Feser refuta o materialismo da intencionalidade em três vertentes (representação, conceito e raciocínio):

[D]e modo geral, o que torna algo uma representação material de X em oposição a uma representação material de uma representação material de um X não tem nada que ver com as propriedades físicas de uma representação material.

[...]

Dado que não há nada em uma representação material per se que pudesse torná-la uma representação determinada de X em vez de uma representação de uma representação de X, se o seu pensamento fosse inteiramente material, então não existiria nenhum fato objetivo com respeito a se seu pensamento representava a sua mãe ou uma representação de sua mãe. O seu pensamento é determinado; representações puramente materiais não o são; logo, o seu pensamento não é puramente material.

[...]

Os conceitos são inerentemente abstratos e universais, enquanto os fenômenos materiais são concretos e particulares. Por consequência, um conceito não pode ser identificado com nada concreto, particular ou material e, portanto, não pode ser identificado com nenhum símbolo físico no cérebro ou no sistema nervoso. [...] Há claramente uma noção de que o conceito ou a proposição está na mente, mas, se essas coisas estão na mente e ainda assim não podem estar no cérebro, parece que a mente não pode ser identificada com o cérebro, ou com nenhuma coisa material.

[...]

Quando fazemos juízos de tipo matemático ou lógico [raciocínio formal], nossos juízos têm uma forma determinada. [...] Mas, como argumentou James F. Ross, nenhum processo físico tem uma forma tão determinada quanto estes processos mentais. [...]

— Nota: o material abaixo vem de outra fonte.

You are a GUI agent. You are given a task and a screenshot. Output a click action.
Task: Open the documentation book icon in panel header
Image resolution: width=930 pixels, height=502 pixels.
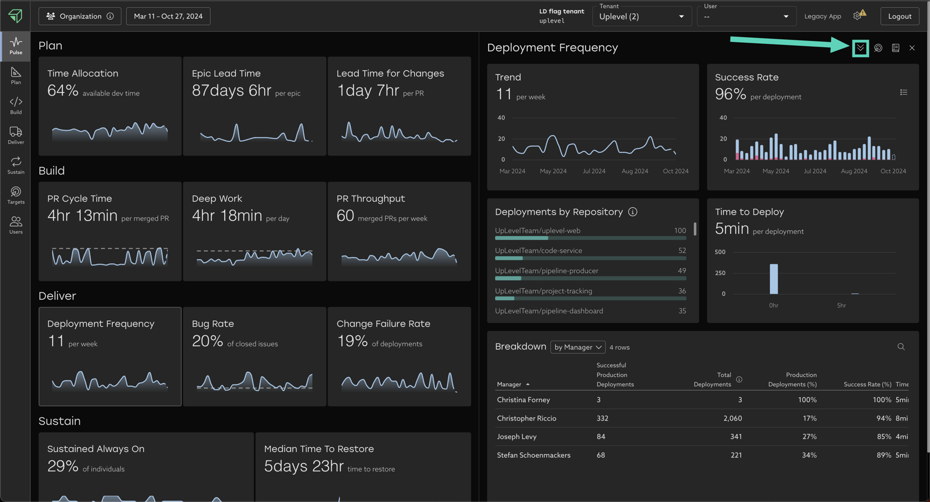click(895, 48)

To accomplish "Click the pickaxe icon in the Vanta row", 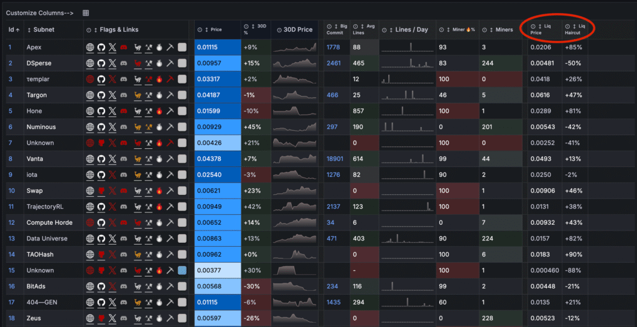I will pyautogui.click(x=170, y=159).
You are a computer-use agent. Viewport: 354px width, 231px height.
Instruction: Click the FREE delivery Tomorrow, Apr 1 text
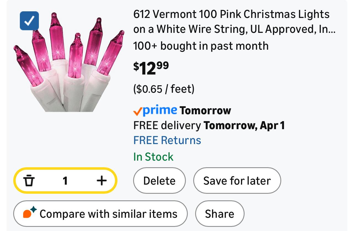209,126
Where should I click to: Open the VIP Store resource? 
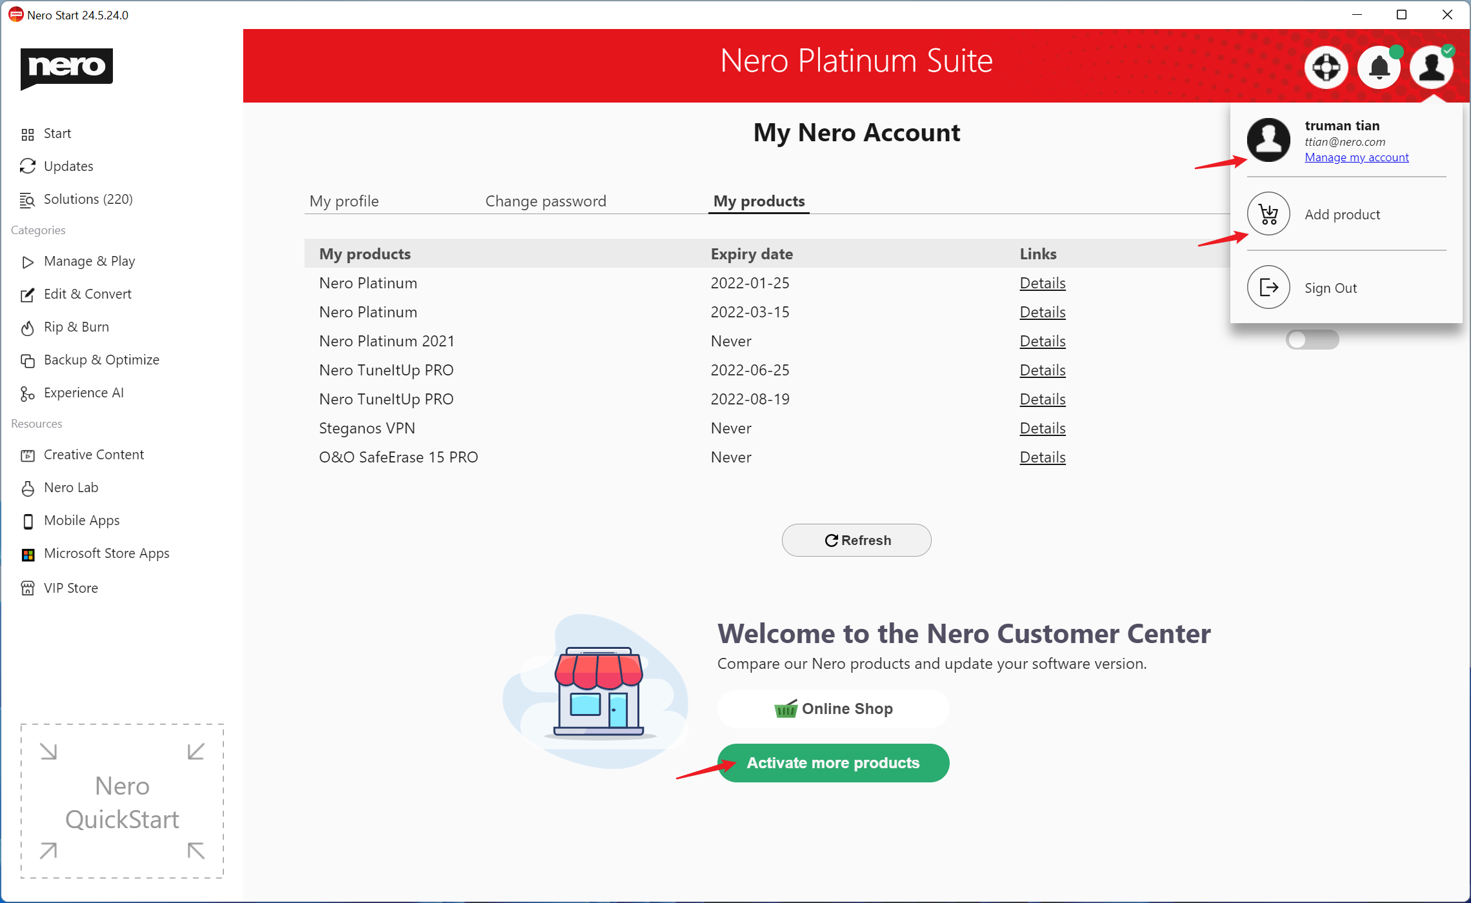coord(70,588)
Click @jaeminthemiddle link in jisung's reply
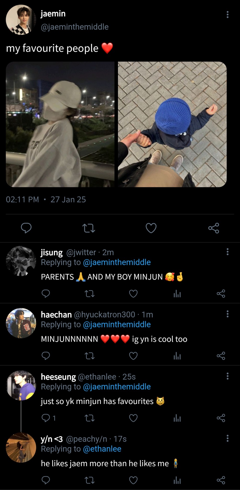 (117, 262)
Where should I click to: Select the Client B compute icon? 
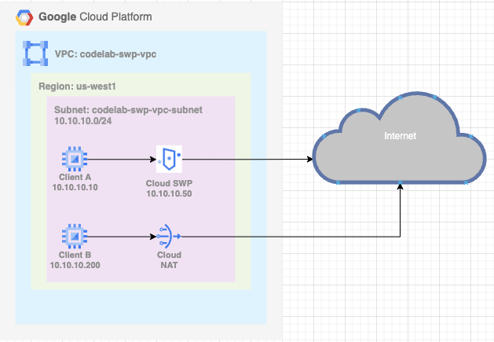point(75,235)
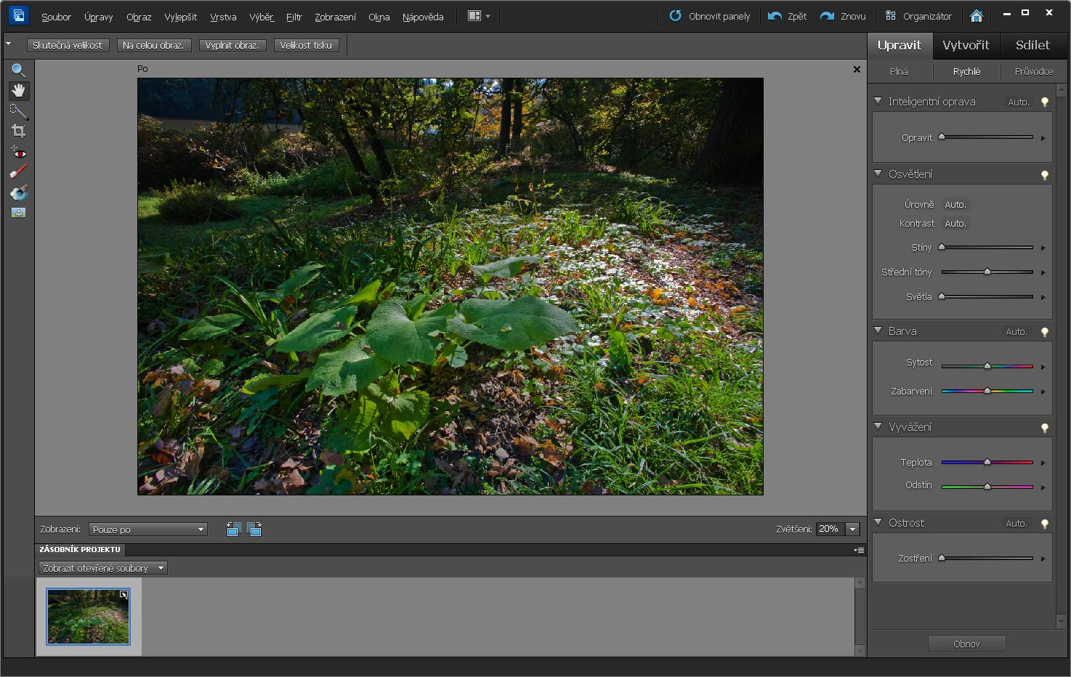This screenshot has width=1071, height=677.
Task: Activate the Crop tool
Action: [18, 131]
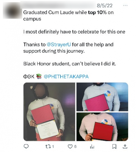Open the top-right photo with pink folder
Viewport: 136px width, 152px height.
102,97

O dualista poderia responder que o objetivo não é explicar a intencionalidade, mas sim demonstrar que, seja lá o que a intencionalidade for, ela não é física. [...] A abordagem apropriada ao estudo da mente, na visão dualista, é a via metafísica, e não física, e via filosofia, não via ciência natural.

Fonte: Edward Feser, Filosofia da mente, Edições Santo Tomás, Formosa, GO, Brasil, 2019.